*** Data provided

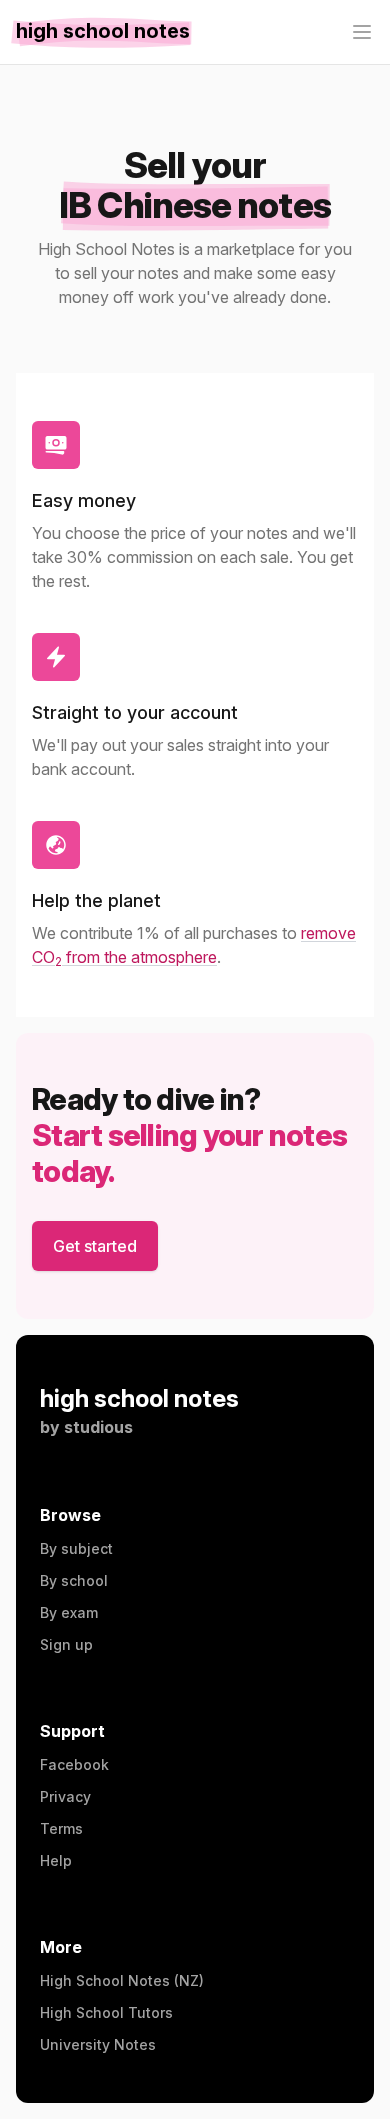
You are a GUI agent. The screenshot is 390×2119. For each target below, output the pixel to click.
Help (56, 1860)
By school (74, 1580)
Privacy (65, 1796)
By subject (76, 1548)
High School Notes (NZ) (122, 1980)
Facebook (74, 1764)
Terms (61, 1828)
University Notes (98, 2044)
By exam (69, 1612)
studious (98, 1427)
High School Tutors (106, 2012)
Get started (95, 1246)
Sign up (66, 1644)
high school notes (139, 1398)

******

## [Your instructions]
Reproduce each record from above exactly; pictures do not belong in the copy.

## [Answer below]
You are a GUI agent. The screenshot is 390×2119. For each target below, output the pixel to click.
Help (56, 1860)
By school (74, 1580)
Privacy (65, 1796)
By subject (76, 1548)
High School Notes (NZ) (122, 1980)
Facebook (74, 1764)
Terms (61, 1828)
University Notes (98, 2044)
By exam (69, 1612)
studious (98, 1427)
High School Tutors (106, 2012)
Get started (95, 1246)
Sign up (66, 1644)
high school notes (139, 1398)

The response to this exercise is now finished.